Documentation

Mistake on this page? Email us

Connecting to Device Management with a pre-provisioned ATECC608A secure element

This tutorial demonstrates how you can integrate an ATECC608A pre-provisioned secure element onto your board - as an alternative to provisioning devices with secure credentials in the factory - and connect to Pelion Device Management.

The secure element is a microprocessor chip pre-provisioned with keys and certificates that enable the DTLS handshake, which IoT devices and Device Management use to establish a secure connection.

Device Management Client and Mbed OS support the TrustFLEX-tier ATECC608A pre-provisioned secure element.

In production, you solder the secure element onto the board; however, Microchip offers evaluation kits, including the DM320118 development kit, which we use for this demo.

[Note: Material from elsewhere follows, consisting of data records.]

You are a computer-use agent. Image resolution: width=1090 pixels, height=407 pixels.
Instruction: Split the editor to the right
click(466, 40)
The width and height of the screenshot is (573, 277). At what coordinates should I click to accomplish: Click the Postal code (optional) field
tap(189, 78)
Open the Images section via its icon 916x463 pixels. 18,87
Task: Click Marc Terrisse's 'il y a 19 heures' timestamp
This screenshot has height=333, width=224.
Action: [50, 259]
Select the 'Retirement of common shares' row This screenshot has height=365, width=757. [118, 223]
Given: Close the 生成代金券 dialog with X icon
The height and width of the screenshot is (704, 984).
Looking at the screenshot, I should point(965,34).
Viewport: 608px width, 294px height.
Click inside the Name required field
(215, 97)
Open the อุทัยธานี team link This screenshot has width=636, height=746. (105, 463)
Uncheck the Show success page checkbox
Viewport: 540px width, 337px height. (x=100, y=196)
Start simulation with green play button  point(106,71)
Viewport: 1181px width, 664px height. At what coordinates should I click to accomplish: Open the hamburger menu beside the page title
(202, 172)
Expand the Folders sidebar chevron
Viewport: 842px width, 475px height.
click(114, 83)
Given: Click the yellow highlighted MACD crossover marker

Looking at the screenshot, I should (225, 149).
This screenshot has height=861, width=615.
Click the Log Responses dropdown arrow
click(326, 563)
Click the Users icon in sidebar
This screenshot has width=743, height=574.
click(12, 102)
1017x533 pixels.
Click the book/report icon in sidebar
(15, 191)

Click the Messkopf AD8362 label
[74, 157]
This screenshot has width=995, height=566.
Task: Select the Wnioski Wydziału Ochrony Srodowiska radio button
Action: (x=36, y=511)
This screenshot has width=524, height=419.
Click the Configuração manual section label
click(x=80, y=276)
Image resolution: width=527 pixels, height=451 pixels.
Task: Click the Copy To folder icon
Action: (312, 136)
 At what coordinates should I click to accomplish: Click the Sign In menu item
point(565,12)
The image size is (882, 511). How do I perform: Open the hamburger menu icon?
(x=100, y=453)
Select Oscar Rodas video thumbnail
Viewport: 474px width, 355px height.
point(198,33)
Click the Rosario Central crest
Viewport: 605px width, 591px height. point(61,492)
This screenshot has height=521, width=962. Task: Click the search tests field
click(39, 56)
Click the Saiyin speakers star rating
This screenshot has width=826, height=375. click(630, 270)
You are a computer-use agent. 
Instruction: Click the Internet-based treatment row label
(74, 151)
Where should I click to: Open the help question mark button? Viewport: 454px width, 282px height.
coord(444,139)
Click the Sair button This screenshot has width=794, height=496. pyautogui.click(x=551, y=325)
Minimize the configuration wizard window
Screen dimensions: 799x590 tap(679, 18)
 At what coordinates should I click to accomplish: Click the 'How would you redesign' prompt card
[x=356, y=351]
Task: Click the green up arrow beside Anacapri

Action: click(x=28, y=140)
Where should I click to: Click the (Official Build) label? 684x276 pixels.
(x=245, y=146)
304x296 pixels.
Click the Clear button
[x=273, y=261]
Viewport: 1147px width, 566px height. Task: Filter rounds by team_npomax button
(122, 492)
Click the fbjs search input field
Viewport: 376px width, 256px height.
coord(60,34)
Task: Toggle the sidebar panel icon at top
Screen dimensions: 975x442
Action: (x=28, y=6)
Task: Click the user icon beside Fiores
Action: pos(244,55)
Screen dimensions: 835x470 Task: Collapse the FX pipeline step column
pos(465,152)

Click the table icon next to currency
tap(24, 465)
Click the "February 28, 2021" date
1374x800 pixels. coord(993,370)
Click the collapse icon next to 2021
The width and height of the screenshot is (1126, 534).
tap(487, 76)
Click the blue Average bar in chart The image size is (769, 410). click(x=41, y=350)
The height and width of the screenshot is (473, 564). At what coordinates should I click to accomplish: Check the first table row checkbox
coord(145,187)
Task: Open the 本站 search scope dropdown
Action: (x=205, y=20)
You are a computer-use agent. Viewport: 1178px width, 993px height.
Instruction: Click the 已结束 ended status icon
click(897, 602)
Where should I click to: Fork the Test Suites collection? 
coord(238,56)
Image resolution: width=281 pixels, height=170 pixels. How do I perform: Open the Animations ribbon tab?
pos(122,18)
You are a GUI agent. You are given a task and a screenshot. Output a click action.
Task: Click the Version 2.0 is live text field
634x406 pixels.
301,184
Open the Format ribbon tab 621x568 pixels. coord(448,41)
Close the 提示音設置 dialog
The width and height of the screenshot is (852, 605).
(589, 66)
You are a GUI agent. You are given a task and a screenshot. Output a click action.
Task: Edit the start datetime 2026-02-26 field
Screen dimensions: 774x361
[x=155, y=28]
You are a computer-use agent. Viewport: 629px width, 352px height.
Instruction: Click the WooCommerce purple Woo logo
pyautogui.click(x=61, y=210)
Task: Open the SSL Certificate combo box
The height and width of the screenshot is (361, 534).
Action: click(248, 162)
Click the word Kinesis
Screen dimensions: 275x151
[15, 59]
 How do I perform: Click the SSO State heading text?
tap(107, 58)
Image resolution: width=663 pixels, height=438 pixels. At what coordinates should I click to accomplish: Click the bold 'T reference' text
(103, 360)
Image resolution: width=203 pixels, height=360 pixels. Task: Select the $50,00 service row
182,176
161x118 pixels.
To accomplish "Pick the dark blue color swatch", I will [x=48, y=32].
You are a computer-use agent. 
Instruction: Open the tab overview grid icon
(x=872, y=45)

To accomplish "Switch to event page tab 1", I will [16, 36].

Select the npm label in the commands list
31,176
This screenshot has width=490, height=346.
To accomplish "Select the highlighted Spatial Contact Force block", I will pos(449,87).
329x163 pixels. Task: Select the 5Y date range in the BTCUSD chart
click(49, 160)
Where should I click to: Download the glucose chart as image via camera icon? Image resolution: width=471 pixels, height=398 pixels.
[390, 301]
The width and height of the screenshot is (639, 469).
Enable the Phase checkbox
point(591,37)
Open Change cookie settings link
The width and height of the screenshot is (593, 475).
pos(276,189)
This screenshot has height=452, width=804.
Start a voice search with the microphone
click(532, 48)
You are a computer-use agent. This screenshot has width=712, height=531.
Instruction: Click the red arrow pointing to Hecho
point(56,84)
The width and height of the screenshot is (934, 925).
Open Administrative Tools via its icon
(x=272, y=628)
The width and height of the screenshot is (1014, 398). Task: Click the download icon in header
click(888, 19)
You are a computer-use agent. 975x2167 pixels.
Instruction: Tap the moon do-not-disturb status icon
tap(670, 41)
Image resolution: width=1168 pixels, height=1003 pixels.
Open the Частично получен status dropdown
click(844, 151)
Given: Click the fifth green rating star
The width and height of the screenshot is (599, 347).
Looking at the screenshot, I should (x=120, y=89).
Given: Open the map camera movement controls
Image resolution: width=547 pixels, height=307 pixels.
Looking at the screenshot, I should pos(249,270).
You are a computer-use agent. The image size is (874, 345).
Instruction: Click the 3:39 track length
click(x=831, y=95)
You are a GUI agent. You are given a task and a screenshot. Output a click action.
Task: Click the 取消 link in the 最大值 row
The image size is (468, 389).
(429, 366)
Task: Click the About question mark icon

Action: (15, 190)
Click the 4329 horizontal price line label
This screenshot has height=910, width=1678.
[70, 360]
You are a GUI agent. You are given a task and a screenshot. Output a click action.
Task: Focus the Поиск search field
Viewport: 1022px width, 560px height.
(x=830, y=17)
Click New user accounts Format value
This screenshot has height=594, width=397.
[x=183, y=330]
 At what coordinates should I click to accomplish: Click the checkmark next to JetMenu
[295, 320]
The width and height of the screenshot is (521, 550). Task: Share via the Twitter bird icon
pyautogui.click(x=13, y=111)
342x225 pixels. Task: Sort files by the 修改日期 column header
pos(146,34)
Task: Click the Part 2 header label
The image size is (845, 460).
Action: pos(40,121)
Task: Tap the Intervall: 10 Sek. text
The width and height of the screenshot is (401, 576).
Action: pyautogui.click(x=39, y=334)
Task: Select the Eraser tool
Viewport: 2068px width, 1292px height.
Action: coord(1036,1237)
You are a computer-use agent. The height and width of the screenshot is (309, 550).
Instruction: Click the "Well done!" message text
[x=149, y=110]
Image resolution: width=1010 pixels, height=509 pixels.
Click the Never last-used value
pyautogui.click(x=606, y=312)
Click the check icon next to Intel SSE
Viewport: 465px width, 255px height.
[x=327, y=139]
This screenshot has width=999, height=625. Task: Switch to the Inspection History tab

The tutorial explains how to connect to Pelion Device Management using a K64F device running Device Management Client example (mbed-cloud-client-example) with an ATECC608A secure element, including:

  1. Connecting the ATECC608A secure element to the K64F device.
  2. Configuring Device Management Client.
  3. Compiling and flashing Device Management Client.
  4. Connecting to Device Management.
  5. Updating the firmware.

Note: You can emulate the production flow of signing the pre-provisioned credentials on the secure element with your own CA using Trust Platform Design Suite. Device Management Client, Mbed OS and Factory Configurator Utility (FCU) support this flow, as described on the Pelion Device Management Factory Provisioning documentation site.

Prerequisites

  • A K64F board with a network connection and an SD card attached.
  • A DM320118 development kit.
  • Four male-to-male jumper wires to connect K64F to the DM320118 development kit.
  • Serial connection to your device with open terminal connection (baud rate 115200, 8N1).
  • Arm Mbed CLI.
  • An API key (with Administrators group privileges) for your Device Management account.
  • Updated DAPLink software (version 250 or later) for the K64F.

Connecting the ATECC608A secure element to the K64F

The DM320118 development kit includes the CryptoAuth Trust Platform development board.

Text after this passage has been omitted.